Qui aurait pu penser que le western italien donnerait quelques signes de vie à la fin des années 1980 ? Il n’y avait probablement que Bruno Mattei et son comparse Claudio Fragasso pour tenter un revival du genre abandonné plus de quinze ans auparavant, avant de donner naissance à moult parodies du genre On l’appelle Trinita – Lo chiamavano Trinità… (1970) d’Enzo Barboni et l’extraordinaire chant du cygne représenté par Mon nom est Personne – Il mio nome è Nessuno (1973) de Tonino Valerii. Après les ersatz de Rambo intitulés Strike Commando (1986) et Double target – Cibles à abattre (1987), Vincent Dawn alias Bruno Mattei enchaîne avec deux westerns tournés simultanément avec son complice Claudio Fragasso, qui de son côté n’était pas resté sans rien faire puisqu’il venait d’emballer Monster Dog – Leviatán, ou quand une rock star tombait nez à nez avec une meute de chiens sauvages. Scalps est une merveilleuse surprise. D’une part parce qu’il s’agit d’un véritable et sérieux western pro-indien, d’autre part le film est très bien mis en scène et interprété. Marqué par une violence frontale assez impressionnante, Scalps démontre une fois de plus que lorsqu’il se donnait la peine, Bruno Mattei pouvait accomplir de très bonnes choses, à la fois au scénario, coécrit avec Roberto Di Girolamo (futur producteur du Dracula de Dario Argento et du Crime farpait d’Álex de la Iglesia), d’après une histoire de Richard Harrison (comédien vu dans une ribambelle de péplums et dans le rôle légendaire de Philliiiiiip de Hitman le cobra), comme à la réalisation. D’une rigueur inattendue et soutenu par une très belle photographie, ainsi que des décors soignés, Scalps est un vrai et bon western antiraciste et féministe, à découvrir absolument.
1865 – La résistance des Confédérés s’est effondrée avec la reddition du général Lee. Cependant, le colonel Connor refuse de capituler et ordonne le massacre d’une tribu apache afin de kidnapper Yarin, la fille du chef indien, qu’il convoite. Mais celle-ci, malgré ses blessures, parvient à s’échapper et trouve refuge dans la ferme de Matt Brown, un ex-soldat inconsolable depuis la mort de sa bien-aimée.

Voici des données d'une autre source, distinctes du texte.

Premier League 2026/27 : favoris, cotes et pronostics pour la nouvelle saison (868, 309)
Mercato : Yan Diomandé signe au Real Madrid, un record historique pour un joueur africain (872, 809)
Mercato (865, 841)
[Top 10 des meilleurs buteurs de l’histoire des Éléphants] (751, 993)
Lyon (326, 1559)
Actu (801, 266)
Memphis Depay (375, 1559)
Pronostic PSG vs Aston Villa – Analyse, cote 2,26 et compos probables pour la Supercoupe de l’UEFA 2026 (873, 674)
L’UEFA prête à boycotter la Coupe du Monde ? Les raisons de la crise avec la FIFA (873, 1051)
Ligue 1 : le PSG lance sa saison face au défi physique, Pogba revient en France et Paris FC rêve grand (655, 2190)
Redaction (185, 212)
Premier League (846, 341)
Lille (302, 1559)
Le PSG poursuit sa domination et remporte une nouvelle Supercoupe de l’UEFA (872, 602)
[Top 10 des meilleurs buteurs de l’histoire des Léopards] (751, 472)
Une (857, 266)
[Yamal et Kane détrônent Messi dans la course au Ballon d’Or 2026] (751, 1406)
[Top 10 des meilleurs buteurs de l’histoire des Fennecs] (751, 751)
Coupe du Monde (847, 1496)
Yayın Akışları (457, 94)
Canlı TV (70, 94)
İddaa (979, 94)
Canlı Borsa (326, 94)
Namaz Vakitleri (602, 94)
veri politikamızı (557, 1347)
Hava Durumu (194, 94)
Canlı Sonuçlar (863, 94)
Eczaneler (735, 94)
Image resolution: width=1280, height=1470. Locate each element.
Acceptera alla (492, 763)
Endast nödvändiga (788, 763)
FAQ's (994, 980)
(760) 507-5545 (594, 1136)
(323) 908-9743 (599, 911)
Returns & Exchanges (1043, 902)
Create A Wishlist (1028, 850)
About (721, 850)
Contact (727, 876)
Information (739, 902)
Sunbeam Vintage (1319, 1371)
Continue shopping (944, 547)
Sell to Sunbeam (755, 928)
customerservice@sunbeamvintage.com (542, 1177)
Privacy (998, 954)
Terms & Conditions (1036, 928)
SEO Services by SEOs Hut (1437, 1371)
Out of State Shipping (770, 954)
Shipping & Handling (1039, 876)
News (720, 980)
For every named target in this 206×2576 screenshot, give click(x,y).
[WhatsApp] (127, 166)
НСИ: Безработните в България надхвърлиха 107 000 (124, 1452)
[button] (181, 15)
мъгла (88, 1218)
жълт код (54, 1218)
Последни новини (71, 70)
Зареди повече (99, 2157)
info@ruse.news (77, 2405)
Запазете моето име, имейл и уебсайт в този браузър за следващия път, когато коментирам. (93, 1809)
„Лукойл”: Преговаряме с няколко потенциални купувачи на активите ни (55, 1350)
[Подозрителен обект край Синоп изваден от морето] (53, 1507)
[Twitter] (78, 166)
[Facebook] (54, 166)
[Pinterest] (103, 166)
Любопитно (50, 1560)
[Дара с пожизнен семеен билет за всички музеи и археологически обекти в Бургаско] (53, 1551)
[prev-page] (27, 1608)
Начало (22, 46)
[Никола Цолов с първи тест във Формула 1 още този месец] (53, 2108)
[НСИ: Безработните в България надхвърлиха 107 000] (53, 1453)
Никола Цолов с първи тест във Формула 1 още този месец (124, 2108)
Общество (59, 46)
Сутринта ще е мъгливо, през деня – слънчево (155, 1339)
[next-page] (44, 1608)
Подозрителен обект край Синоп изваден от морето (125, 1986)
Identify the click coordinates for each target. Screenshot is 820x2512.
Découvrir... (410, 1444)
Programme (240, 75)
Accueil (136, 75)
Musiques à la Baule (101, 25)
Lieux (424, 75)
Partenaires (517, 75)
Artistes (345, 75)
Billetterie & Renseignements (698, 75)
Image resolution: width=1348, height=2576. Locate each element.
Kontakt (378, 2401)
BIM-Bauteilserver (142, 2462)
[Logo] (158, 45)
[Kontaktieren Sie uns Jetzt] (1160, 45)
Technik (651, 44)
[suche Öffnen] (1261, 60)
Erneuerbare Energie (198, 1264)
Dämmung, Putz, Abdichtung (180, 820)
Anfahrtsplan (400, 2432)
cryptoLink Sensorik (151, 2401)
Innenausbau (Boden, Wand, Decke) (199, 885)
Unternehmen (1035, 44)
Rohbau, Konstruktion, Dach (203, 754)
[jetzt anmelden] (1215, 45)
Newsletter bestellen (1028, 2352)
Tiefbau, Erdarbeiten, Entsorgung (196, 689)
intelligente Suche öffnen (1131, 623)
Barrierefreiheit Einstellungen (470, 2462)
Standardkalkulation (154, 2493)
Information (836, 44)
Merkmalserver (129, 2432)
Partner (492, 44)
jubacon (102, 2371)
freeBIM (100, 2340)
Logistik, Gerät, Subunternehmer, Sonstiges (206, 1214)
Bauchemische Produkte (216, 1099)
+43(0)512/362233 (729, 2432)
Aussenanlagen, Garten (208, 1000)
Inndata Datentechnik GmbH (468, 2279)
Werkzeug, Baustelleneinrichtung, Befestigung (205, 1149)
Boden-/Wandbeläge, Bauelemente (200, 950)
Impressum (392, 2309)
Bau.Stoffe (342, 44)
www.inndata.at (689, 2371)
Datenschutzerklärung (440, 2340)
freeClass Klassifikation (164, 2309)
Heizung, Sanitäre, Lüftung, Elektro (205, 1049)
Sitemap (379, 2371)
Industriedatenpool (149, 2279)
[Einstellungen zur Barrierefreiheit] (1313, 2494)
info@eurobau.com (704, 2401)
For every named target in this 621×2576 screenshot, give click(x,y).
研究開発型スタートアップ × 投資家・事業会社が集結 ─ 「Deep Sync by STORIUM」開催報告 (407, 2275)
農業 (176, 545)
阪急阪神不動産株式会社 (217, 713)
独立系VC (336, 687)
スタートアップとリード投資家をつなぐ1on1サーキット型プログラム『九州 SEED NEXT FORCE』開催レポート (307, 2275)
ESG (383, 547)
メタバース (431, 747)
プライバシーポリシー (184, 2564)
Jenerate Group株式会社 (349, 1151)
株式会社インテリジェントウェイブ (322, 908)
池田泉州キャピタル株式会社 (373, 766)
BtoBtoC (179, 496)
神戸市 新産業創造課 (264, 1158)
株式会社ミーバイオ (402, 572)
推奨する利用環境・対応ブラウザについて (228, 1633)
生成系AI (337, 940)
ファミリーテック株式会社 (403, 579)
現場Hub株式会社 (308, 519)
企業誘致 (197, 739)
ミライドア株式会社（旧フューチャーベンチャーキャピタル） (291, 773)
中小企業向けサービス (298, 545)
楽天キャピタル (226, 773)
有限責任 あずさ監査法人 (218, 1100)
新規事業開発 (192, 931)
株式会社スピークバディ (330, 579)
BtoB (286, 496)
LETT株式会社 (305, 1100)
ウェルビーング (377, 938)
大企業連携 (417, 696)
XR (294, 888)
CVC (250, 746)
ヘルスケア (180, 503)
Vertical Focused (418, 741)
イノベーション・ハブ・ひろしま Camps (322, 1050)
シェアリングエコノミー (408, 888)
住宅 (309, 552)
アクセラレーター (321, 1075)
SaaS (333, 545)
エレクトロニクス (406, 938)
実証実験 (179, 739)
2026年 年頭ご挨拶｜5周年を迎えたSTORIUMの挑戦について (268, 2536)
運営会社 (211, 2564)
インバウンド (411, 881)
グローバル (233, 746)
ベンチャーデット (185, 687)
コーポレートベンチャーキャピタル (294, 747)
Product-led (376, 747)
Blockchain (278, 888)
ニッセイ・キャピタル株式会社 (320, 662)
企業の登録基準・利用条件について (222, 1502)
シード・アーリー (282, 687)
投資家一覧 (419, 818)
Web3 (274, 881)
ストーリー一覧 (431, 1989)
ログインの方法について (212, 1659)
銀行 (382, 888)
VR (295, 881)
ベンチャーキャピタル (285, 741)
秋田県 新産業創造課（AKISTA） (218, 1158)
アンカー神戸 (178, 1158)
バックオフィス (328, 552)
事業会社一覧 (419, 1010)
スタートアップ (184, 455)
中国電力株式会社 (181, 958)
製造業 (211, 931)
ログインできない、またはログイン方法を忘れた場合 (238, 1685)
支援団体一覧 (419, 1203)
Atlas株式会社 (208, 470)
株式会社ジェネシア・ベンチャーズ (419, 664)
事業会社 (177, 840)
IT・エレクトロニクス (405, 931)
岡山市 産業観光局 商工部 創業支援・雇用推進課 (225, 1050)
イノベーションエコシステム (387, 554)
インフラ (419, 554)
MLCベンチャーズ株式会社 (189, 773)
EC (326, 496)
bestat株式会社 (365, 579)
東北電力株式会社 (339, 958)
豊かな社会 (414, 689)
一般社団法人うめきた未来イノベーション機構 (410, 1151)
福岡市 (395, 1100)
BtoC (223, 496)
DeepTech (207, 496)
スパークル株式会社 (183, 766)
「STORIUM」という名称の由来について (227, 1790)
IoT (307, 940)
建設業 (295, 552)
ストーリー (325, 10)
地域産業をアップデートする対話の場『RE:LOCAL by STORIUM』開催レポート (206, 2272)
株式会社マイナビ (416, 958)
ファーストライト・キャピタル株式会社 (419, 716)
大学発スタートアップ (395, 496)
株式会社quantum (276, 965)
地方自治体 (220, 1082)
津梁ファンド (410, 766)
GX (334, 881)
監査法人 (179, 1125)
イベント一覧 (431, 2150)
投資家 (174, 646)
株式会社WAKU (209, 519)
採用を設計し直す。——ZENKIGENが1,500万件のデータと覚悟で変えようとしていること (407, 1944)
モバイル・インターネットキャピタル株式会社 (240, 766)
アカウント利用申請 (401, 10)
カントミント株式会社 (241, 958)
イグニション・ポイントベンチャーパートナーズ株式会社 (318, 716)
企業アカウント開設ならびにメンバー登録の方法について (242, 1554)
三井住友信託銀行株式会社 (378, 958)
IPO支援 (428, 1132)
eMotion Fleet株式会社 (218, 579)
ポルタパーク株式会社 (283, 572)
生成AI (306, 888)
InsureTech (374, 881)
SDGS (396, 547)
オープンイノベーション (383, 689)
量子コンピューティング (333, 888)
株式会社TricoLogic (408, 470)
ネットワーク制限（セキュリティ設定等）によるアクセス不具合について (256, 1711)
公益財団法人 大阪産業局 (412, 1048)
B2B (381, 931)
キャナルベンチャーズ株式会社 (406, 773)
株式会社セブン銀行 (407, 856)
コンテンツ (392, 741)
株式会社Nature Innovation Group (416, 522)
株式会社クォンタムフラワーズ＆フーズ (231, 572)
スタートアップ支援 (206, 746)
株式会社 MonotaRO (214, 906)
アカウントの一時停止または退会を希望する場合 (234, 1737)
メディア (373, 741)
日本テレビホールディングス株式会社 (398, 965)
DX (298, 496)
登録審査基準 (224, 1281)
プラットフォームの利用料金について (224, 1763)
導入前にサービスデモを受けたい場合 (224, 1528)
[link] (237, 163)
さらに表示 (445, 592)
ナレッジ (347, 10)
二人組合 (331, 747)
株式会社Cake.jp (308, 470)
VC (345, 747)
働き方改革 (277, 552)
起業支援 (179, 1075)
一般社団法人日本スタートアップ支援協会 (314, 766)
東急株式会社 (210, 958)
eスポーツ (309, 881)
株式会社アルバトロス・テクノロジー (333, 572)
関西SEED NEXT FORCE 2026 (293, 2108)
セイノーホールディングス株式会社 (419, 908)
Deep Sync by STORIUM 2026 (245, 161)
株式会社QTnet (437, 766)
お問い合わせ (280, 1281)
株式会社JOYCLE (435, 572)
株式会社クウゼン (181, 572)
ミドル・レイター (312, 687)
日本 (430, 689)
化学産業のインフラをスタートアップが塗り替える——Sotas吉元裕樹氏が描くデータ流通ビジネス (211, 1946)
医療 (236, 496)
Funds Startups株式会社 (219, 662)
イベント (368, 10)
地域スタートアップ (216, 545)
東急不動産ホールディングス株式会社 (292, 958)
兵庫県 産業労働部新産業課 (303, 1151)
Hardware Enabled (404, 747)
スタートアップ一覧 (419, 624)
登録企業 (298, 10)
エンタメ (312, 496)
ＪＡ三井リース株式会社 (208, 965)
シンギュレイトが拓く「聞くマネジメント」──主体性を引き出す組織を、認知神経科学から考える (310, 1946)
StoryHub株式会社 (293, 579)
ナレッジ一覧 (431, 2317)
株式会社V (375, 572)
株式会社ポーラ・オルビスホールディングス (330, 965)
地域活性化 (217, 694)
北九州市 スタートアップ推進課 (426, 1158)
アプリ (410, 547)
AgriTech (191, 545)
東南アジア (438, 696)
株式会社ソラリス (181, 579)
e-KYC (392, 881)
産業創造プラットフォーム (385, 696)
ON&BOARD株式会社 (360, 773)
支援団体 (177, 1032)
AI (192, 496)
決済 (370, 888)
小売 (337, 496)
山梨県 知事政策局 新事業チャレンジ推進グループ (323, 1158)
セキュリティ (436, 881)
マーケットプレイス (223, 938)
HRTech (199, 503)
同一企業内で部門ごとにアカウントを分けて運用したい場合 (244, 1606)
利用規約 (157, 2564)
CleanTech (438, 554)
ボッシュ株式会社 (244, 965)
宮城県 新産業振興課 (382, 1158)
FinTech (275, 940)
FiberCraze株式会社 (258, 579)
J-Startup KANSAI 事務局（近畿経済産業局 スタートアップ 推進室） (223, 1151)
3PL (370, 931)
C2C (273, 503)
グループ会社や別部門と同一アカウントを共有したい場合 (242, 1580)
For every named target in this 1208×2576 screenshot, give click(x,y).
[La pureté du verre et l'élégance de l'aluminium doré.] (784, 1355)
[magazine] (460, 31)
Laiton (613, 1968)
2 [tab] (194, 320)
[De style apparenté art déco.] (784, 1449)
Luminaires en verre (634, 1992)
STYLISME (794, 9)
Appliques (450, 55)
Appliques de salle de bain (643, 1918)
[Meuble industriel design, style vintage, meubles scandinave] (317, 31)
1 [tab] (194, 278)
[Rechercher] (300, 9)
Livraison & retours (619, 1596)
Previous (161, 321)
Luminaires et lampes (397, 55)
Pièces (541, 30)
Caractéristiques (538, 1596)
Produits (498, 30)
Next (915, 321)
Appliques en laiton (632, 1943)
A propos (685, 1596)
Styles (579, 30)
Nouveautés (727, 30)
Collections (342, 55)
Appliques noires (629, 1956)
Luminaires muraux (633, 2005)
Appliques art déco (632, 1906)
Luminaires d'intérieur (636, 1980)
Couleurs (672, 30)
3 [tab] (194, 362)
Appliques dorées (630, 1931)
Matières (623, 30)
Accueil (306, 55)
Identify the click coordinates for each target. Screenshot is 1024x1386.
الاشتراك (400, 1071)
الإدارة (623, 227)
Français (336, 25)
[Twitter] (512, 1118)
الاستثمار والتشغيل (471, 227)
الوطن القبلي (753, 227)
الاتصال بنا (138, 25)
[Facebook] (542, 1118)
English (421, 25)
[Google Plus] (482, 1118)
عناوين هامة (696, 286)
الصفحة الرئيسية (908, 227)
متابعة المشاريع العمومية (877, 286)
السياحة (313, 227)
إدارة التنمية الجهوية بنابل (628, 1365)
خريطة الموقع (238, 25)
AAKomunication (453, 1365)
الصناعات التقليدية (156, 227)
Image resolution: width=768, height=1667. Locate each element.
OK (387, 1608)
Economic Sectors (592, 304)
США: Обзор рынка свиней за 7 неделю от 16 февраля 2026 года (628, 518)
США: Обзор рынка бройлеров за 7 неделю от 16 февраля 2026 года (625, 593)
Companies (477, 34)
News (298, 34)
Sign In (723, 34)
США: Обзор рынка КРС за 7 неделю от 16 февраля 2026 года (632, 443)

Le fermier soigne l’Indienne et promet de l’aider dans sa quête de vengeance. Après un assaut des hommes de Connor, Brown et Yarin fuient dans le désert. Commence alors une longue traque…
Bruno Mattei et Claudio Fragasso ne sont pas là pour rigoler, même pour faire rire involontairement les spectateurs. Nous ne sommes pas devant Zombi 3, Robowar, Mondo Cannibale ou bien encore Shocking dark – Spectres à Venise (ou Terminator 2 si vous préférez), car Scalps donne le ton dès la première attaque du camp indien par la troupe du Colonel Connor (le prolifique Alberto Farnese, vu chez Vittorio De Sica et Sergio Gobbi), le film sera violent, n’hésitant pas à montrer les très nombreux impacts de balles, les têtes tranchées, les cuirs chevelus soigneusement arrachés, ainsi que la torture infligée à certains. La plus connue du film demeure celle où Matt Brown (Vassili Karis, aperçu dans quelques péplums et westerns transalpins) est traîné par deux chevaux, à l’aide de deux crochets qui lui ont été enfoncés dans la poitrine. Certes, la comédienne principale Mapi Galán (La Cité des enfants perdus), bien jolie et sexy au demeurant, ressemble plus à une coach sportive de la RAI qu’à une apache, mais celle-ci se défend très bien devant la caméra, autant dans les scènes dramatiques que dans les séquences d’action, où elle se révèle aussi à l’aise qu’impliquée. Bad-ass et charismatique, l’actrice est une révélation et porte l’essentiel du film sur ses épaules.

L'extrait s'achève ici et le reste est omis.